# Stash busting..



## chickenista (Mar 24, 2007)

I have quite the stash.. little bits, big bits.. but all different fibers and weights.
Is there anything I can do/is it tacky/how to moosh all of the different fibers together?
And... if I empty out my stash a bit, get rid of the stuff that really has no use, then-theoretically- I can get more fiber. Right?
Useful fiber.
Fiber with a project in mind.
Right??
I googled 'stash busting' and see a lot of patterns, but it's all sock year or all sport weight.
I don't have that much of one type.. I don't think.
Hmm... I should dig deeper in the stash.


----------



## Kasota (Nov 25, 2013)

Last year I donated a whole bunch of partial skeins and "little bits" to the local elementary school. They have little weaving looms in the art department and the kids make mug rugs and such. They are always so happy to get more yarn!


----------



## susang (Sep 28, 2014)

In one of the Harry Potter movies, Mrs weasley wears this fabulous sweater. Multi colored awesomess, the sleeves dont match. I would love to make this someday. I do make socks with different colors, as long as the yarn is similar content and wash ability. I think they would be great.


----------



## Osiris (Jun 9, 2010)

".....then-theoretically- I can get more fiber. Right?....."

Love it!
Why is it the amount of stuff always increases to fill the space provided?


----------



## gone-a-milkin (Mar 4, 2007)

I think it is worth dividing it into different types and washabilities, at least.
Then you will be more likely to make something useful from what is there. 

Donate the stuff you hate, or even throw it out if it is that bad. 
Nobody will ever know!

If you need some sort of encouragement to get more fiber I think you are in the right place.


----------



## naura (Mar 21, 2012)

Wool dryer balls?


----------



## Marchwind (May 10, 2002)

Don't forget you can double or triple yarn to make it a thicker yarn. You can always try to sell some of it here too if you want.


----------



## Kasidy (Oct 20, 2002)

A couple of years ago I tried to reduce a stash that goes back longer than a lot of you have been alive! I made a map of the US afghan for the GDs. Various shades of black and gray for the edges and with fifty states I used up tons of small bits! As Marchwind says you can combine the lighter yarn to equal worsted weight.
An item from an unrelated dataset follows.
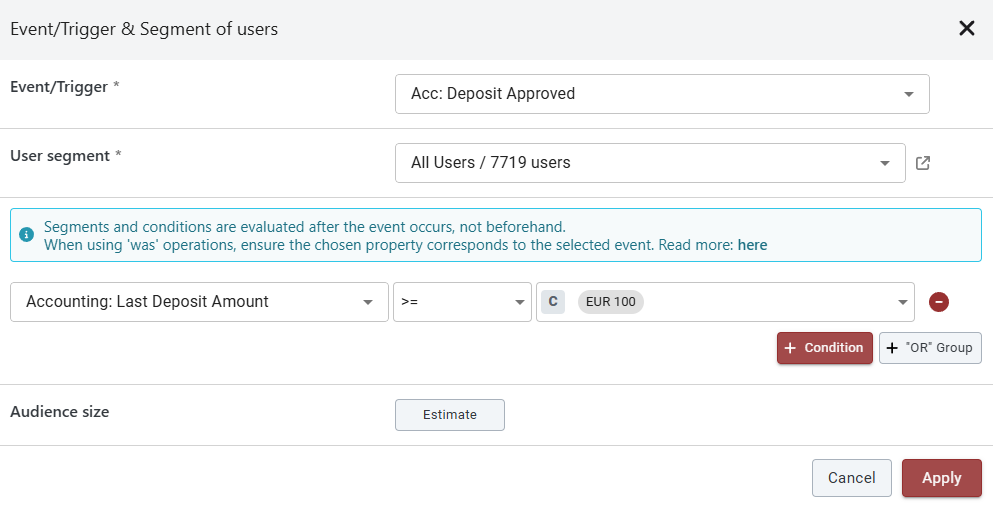Click the caret arrow of the value field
It came out great--a free pattern on Ravelry (sorry I just do not know how to post links--but easy to find)


----------



## Tommyice (Dec 5, 2010)

Look up Kaffe Fasset. Years ago his designs used only small bits of fibers. A lot of Rowan designs from the late 90's did the same.


----------



## Skandi (Oct 21, 2014)

Or be really boring and turn them into squares and make a throw out of them. the more different sizes/colours the better.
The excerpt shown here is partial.